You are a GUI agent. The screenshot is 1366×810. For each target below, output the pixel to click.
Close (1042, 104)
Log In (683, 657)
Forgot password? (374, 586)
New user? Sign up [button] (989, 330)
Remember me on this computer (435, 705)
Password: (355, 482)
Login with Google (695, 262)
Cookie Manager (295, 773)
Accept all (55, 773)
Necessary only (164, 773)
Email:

☆ ☆ ☆

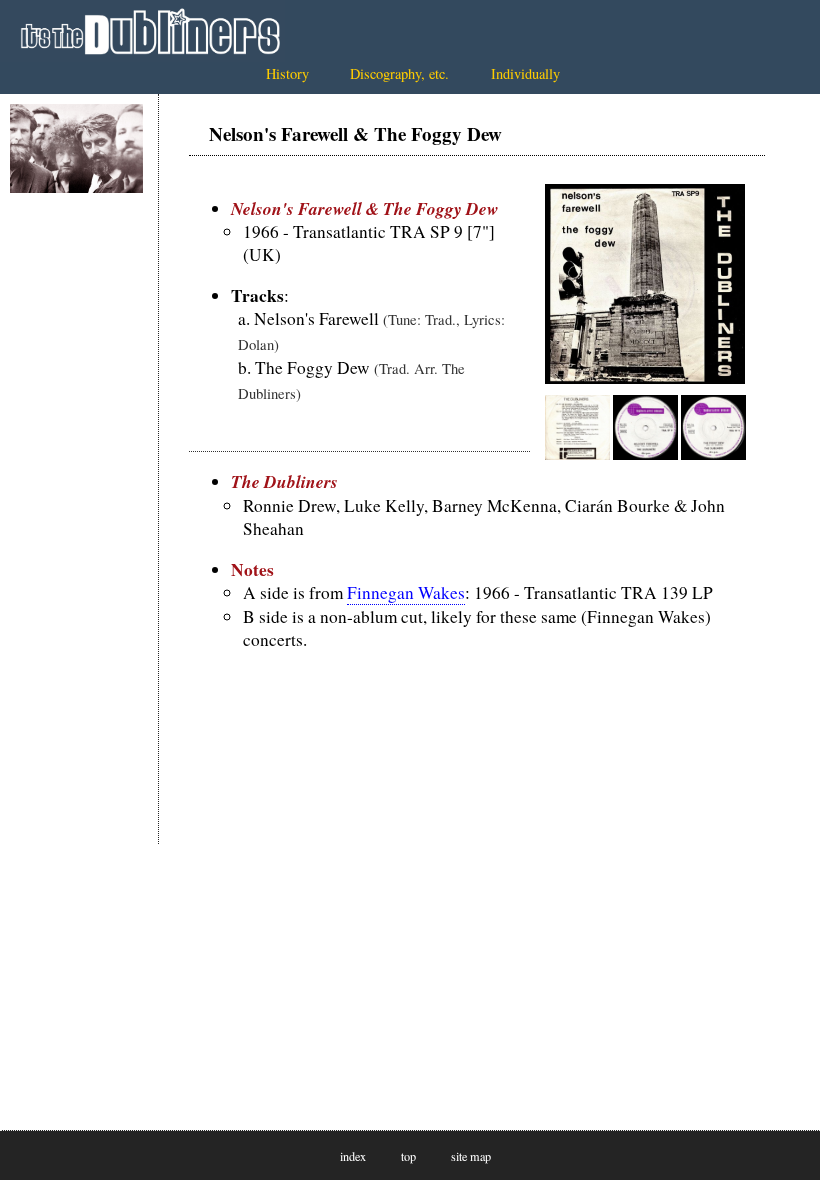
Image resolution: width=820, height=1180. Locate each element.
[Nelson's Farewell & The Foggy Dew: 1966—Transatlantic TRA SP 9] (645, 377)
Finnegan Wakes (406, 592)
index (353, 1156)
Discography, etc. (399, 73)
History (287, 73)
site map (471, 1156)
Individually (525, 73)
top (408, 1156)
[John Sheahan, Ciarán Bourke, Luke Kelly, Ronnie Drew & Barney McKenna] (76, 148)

☆ ☆ ☆

Your answer should be the lines above, from the line containing "You are a GUI" up to and including the line containing "Cookie Manager (295, 773)", reproduced exactly and with nothing else.

You are a GUI agent. The screenshot is 1366×810. For each target below, output the pixel to click.
Close (1042, 104)
Log In (683, 657)
Forgot password? (374, 586)
New user? Sign up [button] (989, 330)
Remember me on this computer (435, 705)
Password: (355, 482)
Login with Google (695, 262)
Cookie Manager (295, 773)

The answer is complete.